Let’s face it, no matter how you try to pitch it to people, fitness is a pain in the ass (if you’re training correctly, it will literally make your glutius maximas hurt). No amount of obnoxious fitness memes will change your mind about that; NO, looking good does not beat a delicious cupcake, I CAN find something better to do with 30 minutes a day instead of sweating my brains out, and I think that smiling, skinny chick in a bikini needs to eat a sandwich.

Now, this view is definitely not shared by the majority of fitness professionals, but that may be one of the reasons I came up with the term “Unconventional Training” in the first place.

To me, fitness is a long term project that never ends, and for that reason, I don’t think extreme goals are realistic. If you’re not going to maintain a diet or training regimen for more than a couple weeks, what’s the point? You might as well stay the course and save yourself the time, money, and energy that you would have spent on some crazy fad diet or unsustainable workout program.

With that said, it is possible to gradually get into better shape, enhance your functional performance, and generally live a healthier life.
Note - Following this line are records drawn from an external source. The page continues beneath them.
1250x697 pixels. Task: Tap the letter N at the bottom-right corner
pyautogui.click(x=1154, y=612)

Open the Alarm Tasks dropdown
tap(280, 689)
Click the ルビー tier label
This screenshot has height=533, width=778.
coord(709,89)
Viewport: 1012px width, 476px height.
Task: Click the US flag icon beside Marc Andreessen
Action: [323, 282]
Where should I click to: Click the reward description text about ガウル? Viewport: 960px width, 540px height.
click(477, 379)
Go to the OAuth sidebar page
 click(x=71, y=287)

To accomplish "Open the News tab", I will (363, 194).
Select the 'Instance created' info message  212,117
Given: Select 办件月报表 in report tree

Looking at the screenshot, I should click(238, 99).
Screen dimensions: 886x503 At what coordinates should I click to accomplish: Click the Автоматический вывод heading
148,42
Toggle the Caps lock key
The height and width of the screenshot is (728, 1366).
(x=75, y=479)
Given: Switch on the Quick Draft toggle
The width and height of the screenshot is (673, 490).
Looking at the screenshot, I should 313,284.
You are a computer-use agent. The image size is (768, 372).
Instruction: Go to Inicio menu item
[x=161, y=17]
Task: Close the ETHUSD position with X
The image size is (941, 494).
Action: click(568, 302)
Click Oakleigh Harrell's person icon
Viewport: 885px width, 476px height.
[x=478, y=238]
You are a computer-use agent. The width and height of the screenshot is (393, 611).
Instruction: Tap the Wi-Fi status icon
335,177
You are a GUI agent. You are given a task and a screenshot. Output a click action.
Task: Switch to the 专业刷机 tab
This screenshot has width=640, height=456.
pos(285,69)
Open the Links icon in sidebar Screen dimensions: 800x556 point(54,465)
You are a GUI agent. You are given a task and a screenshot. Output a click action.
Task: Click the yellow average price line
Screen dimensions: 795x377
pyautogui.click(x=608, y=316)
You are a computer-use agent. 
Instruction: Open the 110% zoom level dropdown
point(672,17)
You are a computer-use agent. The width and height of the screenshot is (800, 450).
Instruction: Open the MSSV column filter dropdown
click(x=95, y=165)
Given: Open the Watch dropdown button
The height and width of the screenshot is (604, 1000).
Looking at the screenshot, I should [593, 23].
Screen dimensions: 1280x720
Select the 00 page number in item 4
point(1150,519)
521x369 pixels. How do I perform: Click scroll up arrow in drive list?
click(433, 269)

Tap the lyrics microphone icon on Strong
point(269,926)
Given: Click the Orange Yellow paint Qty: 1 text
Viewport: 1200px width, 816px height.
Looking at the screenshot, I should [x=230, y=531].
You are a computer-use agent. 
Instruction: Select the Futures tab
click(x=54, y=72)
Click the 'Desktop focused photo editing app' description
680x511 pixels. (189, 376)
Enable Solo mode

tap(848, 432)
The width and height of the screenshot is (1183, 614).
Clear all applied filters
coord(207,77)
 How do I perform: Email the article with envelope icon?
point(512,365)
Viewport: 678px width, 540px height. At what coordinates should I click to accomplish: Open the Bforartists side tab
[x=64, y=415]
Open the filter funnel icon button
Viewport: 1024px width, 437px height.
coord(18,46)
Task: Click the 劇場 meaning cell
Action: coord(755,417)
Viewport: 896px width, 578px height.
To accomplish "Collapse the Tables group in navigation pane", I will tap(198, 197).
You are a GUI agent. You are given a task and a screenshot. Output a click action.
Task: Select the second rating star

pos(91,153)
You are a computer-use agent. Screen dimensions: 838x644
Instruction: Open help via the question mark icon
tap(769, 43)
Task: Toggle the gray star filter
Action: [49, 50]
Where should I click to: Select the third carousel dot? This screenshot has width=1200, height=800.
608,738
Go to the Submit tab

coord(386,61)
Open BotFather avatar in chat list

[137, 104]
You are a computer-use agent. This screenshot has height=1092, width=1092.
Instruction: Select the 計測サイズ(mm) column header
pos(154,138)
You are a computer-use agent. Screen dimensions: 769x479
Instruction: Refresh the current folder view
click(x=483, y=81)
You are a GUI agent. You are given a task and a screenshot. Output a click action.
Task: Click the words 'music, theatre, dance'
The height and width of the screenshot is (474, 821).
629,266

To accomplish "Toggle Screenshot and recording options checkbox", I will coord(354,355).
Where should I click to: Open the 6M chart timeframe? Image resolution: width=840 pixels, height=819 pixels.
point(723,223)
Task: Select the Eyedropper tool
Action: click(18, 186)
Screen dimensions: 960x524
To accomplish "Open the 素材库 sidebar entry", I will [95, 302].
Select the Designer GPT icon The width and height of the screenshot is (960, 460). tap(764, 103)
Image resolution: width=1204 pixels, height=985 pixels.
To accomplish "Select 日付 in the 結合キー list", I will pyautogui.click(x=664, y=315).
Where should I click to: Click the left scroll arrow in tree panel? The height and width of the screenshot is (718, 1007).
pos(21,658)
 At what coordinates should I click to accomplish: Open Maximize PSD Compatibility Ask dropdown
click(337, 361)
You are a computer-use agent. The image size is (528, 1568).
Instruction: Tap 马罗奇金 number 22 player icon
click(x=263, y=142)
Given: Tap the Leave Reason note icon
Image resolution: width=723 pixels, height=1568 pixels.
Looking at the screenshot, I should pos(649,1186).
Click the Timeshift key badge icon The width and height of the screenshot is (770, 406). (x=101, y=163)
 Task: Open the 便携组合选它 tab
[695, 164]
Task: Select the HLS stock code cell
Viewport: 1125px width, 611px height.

Here are three ways you can attain a fitness goal that has been unattainable to this date:

1) Start Small

Get going on your weight loss goals by starting small.

When people get fired up to get in shape (New Year’s resolutions, upcoming wedding, summer, etc.), they usually do something I call “Fitness Binging.”

A Fitness Binge is when you unrealistically cut your calorie consumption while simultaneously increasing your workout time by 10,000%.

This inevitably leads to rapid exhaustion and disappointment as starvation, soreness, and a lack of instant results make you quit.

Premium Onnit T-ShirtsStarting small on your fitness goals is a much more realistic way to get moving. Instead of spending an hour in the gym right off the bat, why not try a short hike or walk around the block? When that gets easy, add in  two sets of ten Bodyweight Squats and Push Ups. When that gets too easy, add more exercises or weights and so on. No need for some crazy “Get Ripped in 30 Days” program; the truth is, you’re probably not ready for that yet. When you are ready, make sure you get a solid workout plan.

On the diet side, cutting out just a few items and adding a others will make a huge difference. If you skip breakfast, start eating an apple when you wake up. If you eat out everyday, start eating out every other day and opt for a homemade lunch or dinner instead. I would go so far as to say if you drink regular whatever, switch to diet (most fitness professionals will be aghast that I would say something like that, but again, I’m unconventional). Just do one thing right and you can always progress from there.

2) Split Up Your Workouts

Try doing your weight loss workouts throughout the day.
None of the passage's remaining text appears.